And so, here we’ll use observed proportions to represent probabilities under the assumption that the result are representative of our population.
Q: So, what does the value 0.11 represent?
.
.
.
.
It’s the the joint probability of someone being in the “Democrat AND Not Warming” group, and note that these probabilities refer to the whole group (the numbers in red). As we saw above, the whole probability distribution must add to 1 and here we see \(0.17+0.29+0.43+0.11 = 1\).
Now, what if we wanted to think about events A or B in isolation? The marginal probability of P(Earth is warming) = 0.60. This represents the overall probability of believing the Earth is warming for the whole group. In our table this is found by adding the two sub groups that believe the Earth is warming. (i.e. the blue numbers in the first column.) As a reminder, marginal probabilities occur both in columns and along rows.
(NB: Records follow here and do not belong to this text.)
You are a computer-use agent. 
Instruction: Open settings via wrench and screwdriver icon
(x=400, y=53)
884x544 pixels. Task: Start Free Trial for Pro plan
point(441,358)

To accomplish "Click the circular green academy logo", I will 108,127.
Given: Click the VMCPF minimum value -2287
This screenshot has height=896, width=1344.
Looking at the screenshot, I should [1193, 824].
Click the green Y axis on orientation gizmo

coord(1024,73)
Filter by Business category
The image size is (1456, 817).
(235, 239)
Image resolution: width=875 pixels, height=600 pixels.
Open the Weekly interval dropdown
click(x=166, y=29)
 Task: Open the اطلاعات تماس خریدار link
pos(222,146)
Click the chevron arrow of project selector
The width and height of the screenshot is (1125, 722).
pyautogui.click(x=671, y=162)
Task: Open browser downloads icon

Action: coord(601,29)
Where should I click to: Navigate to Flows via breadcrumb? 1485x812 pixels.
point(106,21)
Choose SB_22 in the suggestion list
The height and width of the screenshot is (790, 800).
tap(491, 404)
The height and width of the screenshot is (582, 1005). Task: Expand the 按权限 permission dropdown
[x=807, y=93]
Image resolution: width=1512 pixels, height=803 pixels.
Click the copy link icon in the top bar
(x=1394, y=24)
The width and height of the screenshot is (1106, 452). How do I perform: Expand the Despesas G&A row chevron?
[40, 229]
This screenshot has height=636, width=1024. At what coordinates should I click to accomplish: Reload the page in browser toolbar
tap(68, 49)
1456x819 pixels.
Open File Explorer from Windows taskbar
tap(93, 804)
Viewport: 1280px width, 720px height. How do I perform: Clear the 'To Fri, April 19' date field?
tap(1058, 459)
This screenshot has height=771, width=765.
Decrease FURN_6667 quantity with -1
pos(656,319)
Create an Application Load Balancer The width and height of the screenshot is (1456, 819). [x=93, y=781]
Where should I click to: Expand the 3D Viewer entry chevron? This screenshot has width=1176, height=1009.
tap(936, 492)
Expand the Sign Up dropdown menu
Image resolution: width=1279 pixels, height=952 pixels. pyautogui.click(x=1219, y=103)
Q: Does this mean that 43% of Democrats believe the Earth is warming?
No, it means that 43% of our whole sample fall in the bucket of both being Democrats AND believe the Earth is warming. Is this clear?
So to review, marginal probabilities are __________________ and joint probabilities are __________________. Choose one:
- on the outside edge (typically right or bottom)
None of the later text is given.